┌─ Records shown

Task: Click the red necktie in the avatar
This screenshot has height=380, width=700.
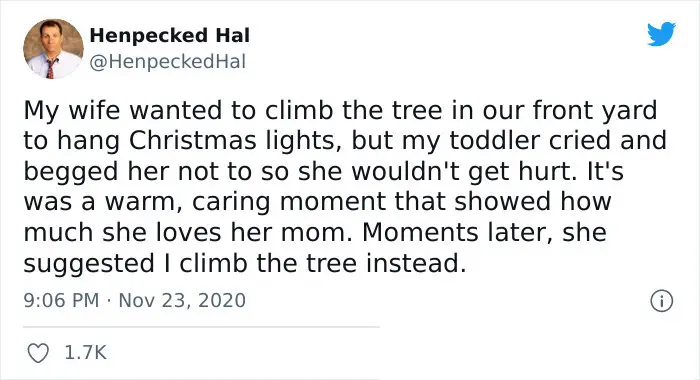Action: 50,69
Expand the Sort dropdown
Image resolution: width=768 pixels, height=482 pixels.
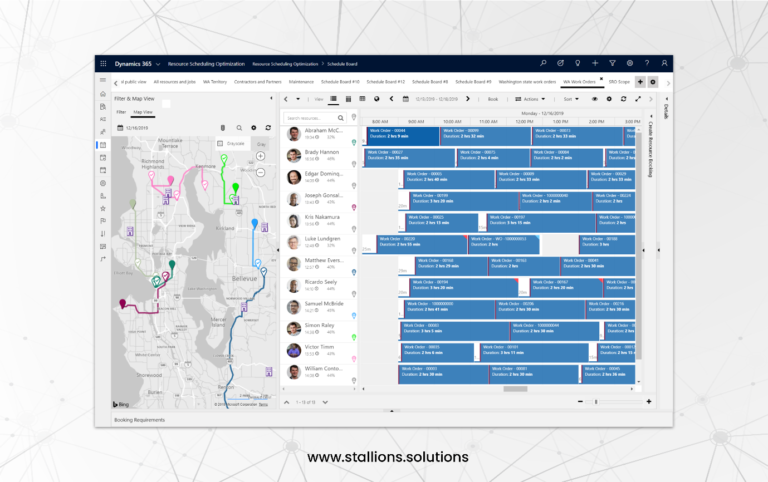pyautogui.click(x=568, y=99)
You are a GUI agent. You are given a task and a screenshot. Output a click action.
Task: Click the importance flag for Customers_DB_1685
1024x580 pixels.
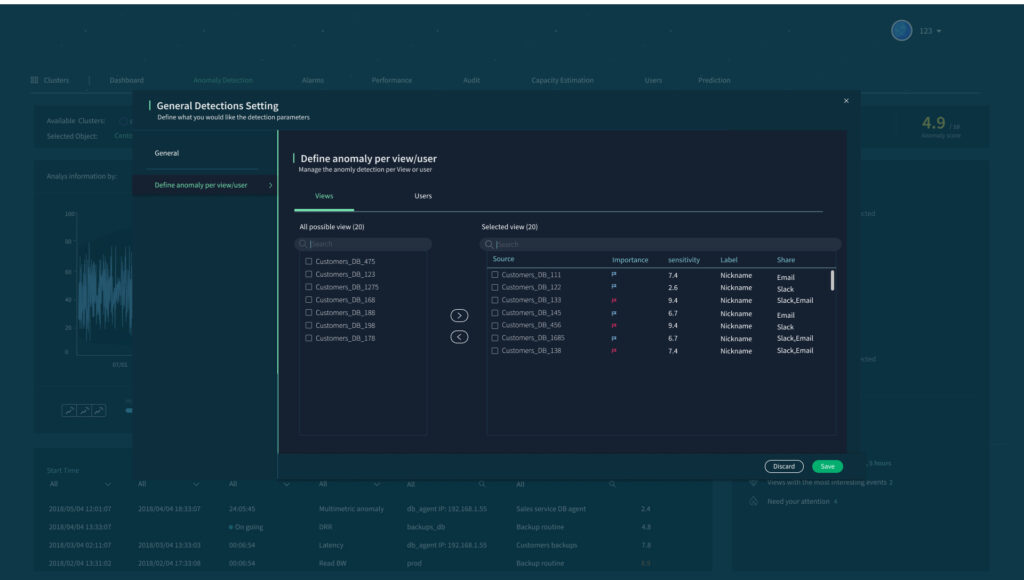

└─

### Instructions for the task
Render the lines of the entries above as a Markdown table with the columns "No." and "Text", numbering each line and omitting blank lines. Exclude the images from the table.

### Expected answer
| No. | Text |
|---|---|
| 1 | Task: Click the red necktie in the avatar |
| 2 | This screenshot has height=380, width=700. |
| 3 | Action: 50,69 |
| 4 | Expand the Sort dropdown |
| 5 | Image resolution: width=768 pixels, height=482 pixels. |
| 6 | pyautogui.click(x=568, y=99) |
| 7 | You are a GUI agent. You are given a task and a screenshot. Output a click action. |
| 8 | Task: Click the importance flag for Customers_DB_1685 |
| 9 | 1024x580 pixels. |